Although the policy can be defined in an XML format, the policy file itself cannot be consumed directly for publishing the policy. The vendor has to create an assembly that links the policy file using the Assembly Linker (al.exe) tool. The name of the assembly is required to begin with Policy.<major version>.<minor version> where <major version> and <minor version> correspond to the major and minor version of the shared assembly this policy assembly will be applied to. For example, the following command line creates a policy assembly Policy.1.2.ConsoleGreeting.dll that can be applied to the shared assembly ConsoleGreeting.dll version 1.2.x.x. Here, the policy file is assumed to be ConsoleGreeting.cfg:

al.exe –link:ConsoleGreeting.cfg
–out:Policy.1.2.ConsoleGreeting.dll –keyfile:MyKey.snk

Note that the assembly needs to be signed with a strong-named key pair (MyKey.snk). The .NET Framework requires that the policy assembly be signed with the same strong-named key pair as the original assembly. This ensures that the policy assembly comes from the same vendor that shipped the original assembly.

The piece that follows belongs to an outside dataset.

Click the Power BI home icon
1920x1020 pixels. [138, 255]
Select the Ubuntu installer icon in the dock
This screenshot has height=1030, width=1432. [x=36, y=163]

To apply this publisher policy to a machine, the policy assembly has to be registered in the GAC using our familiar tool, gacutil.exe, as shown here:

gacutil.exe –i Policy.1.2.ConsoleGreeting.dll

The sample code for publisher policy can be found on the companion Web site (project PublisherPolicy).

You may be wondering why the policy assemblies are tied to the major and minor versions of the main assembly. This certainly looks like a restriction as you will need to define a new policy assembly by major and minor version. Deciding on the version number granularity was a challenge for Microsoft. At one extreme, you could require a policy assembly for every assembly version. This would become unmanageable, as the number of policy assemblies would be horrendous. At the other extreme, you could have just one policy assembly for all versions of an assembly, but then expressing compatibility rules for all versions in just one file would get unwieldy. Microsoft decided to go with the middle ground. Moreover, this strategy fits well in the real world. Vendors typically do not change the major and minor versions of an assembly when shipping a maintenance release of an assembly.

Safe Mode

It is possible for an application to run into problems (e.g., DLL hell) because of a publisher policy being in use. To turn the publisher policy off for the specific application, you can set the apply attribute to no for the publisherPolicy XML element in the application configuration file, as shown here:

<?xml version="1.0"?>
<configuration>
   <runtime>
     <assemblyBinding xmlns="urn:schemas-microsoft-com:asm.v1">
       <publisherPolicy apply="no"/>
     </assemblyBinding>
   </runtime>
</configuration>

Turning the publisher policy off using the application configuration file is referred to as the safe mode operation.

It is also possible to finely control the safety level for each individual dependent assembly. You can set the apply tag (on the publisherPolicy element) to either yes or no for each individual dependent assembly, as shown in the following example:

<?xml version="1.0"?>
<configuration>
  <runtime>
    <assemblyBinding xmlns="urn:schemas-microsoft-com:asm.v1">
      <dependentAssembly>
       <assemblyIdentity name="ConsoleGreeting"
								publicKeyToken="6083A74B29858FF1" />
								       <publisherPolicy apply="no" />
      </dependentAssembly>
    </assemblyBinding>
  </runtime>
</configuration>

Machine Configuration File

The machine configuration file contains settings that apply to all the applications on the machine. This file, named Machine.Config, resides in the Config subdirectory of the common language runtime's root directory. The format of this file is similar to that of the application configuration file.

When executing an application, the common language runtime first reads the machine configuration file and then reads the application-specific configuration file. This makes it possible to override machine-wide settings for a specific application.

Although the machine configuration file can be edited manually, the preferred way is to use the .NET Admin Tool (MsCorCfg.msc). Figure 3.3 shows a snapshot of the .NET Admin Tool being used to redirect version 1.2.3.4 of ConsoleGreeting.dll to version 1.2.3.5.